++++ Entries supplied ++++
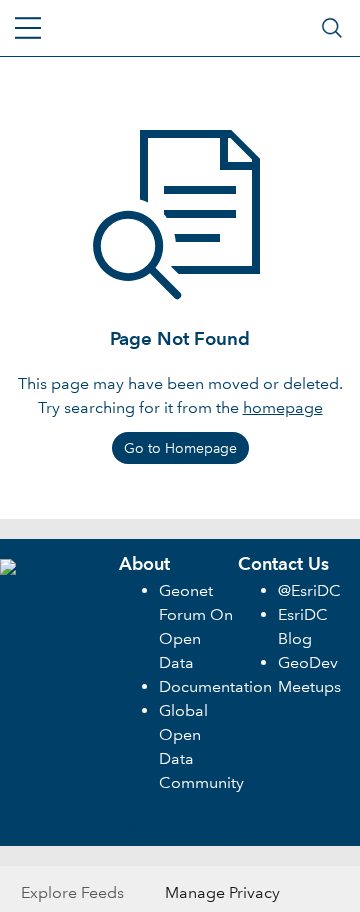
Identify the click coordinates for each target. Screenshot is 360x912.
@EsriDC (309, 590)
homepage (283, 407)
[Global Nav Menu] (28, 28)
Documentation (215, 686)
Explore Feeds (72, 892)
++++
[To do]
Word for word, give the entries above again, with no images included.

[Answer box]
Identify the click coordinates for each target. Screenshot is 360x912.
@EsriDC (309, 590)
homepage (283, 407)
[Global Nav Menu] (28, 28)
Documentation (215, 686)
Explore Feeds (72, 892)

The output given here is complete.